Neben den beiden EM-Halbfinalpartien findet auch das EM-Finale in London mit Zuschauern statt. Und das trotz aktuell steigender Infektionszahlen durch die Corona-Delta-Mutation - für den SPD-Gesundheitspolitiker Karl Lauterbach ist das nicht nachvollziehbar: "Es ist unvertretbar, dass in England Fußballspiele mit Zuschauern stattfinden", sagte er im "Frühstart" bei ntv. "Die Delta-Variante ist einfach zu gefährlich. Das ist eine Gefährdung der Bürger Englands und der Bürger Europas. Man müsste die Spiele in ein anderes europäisches Land verschieben."
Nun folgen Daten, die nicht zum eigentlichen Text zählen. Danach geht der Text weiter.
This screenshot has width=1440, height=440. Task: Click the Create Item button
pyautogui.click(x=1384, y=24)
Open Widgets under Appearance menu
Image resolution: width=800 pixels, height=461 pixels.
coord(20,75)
Deutschland sollte aber nicht den Vorschlag machen die Spiele in München austragen zu lassen. Lauterbach: "Es wäre unglücklich, wenn man einen Vorschlag machte, der das eigene Stadion und die eigenen Fans bevorzugt. Wir wären nicht glaubwürdig, wenn wir England vorschlagen, dass die Spiele stattdessen bei uns stattfinden sollen." Für die Partie zwischen Deutschland und Portugal an diesem Samstag sieht Lauterbach die DFB-Elf als klaren Favoriten: "Ich glaube wir gewinnen diesmal 2:0. Aber ich hoffe, dass wir diesmal eine etwas raffiniertere Taktik zu sehen bekommen."

Angesprochen auf die Entwicklung der Corona-Situation in Deutschland, zieht Lauterbach aus medizinischer Sicht eine positive Zwischenbilanz: "Deutschland hat die Pandemie bisher eigentlich ganz gut bewältigt.", und bezieht sich dabei auf die geringe Übersterblichkeit. Der SPD-Politiker betont aber auch, dass man die Corona-Bilanz nicht allein an den guten Zahlen messen darf. "Das gute medizinische Ergebnis darf kein Grund sein, die Fehler nicht aufzuarbeiten, die zu erheblichen Verschwendungen geführt und zum Teil auch das medizinische Ergebnis gefährdet haben", so Lauterbach. "Es wurden gravierende Fehler gemacht und einiges würde man so nicht nochmal machen."

Der SPD-Gesundheitspolitiker weist darauf hin, dass eine saubere Aufarbeitung der Fehler richtig sei - einen U-Ausschuss fordert er aber ganz bewusst nicht. "Viele der kritischen Punkte betreffen Jens Spahn, und als Teil der großen Koalition habe ich mit fast jedem in der Regierung zusammengearbeitet. Daher werde ich hier keinen U-Ausschuss gegen Jens Spahn fordern", so der SPD-Politiker und sagt weiter: "Aber wenn ich es nicht fordere, können es ja andere fordern. Ich finde es aber nicht korrekt, wenn man eng zusammenarbeitet und den Kollegen dann in den Rücken fällt. Das ist nicht meine Art."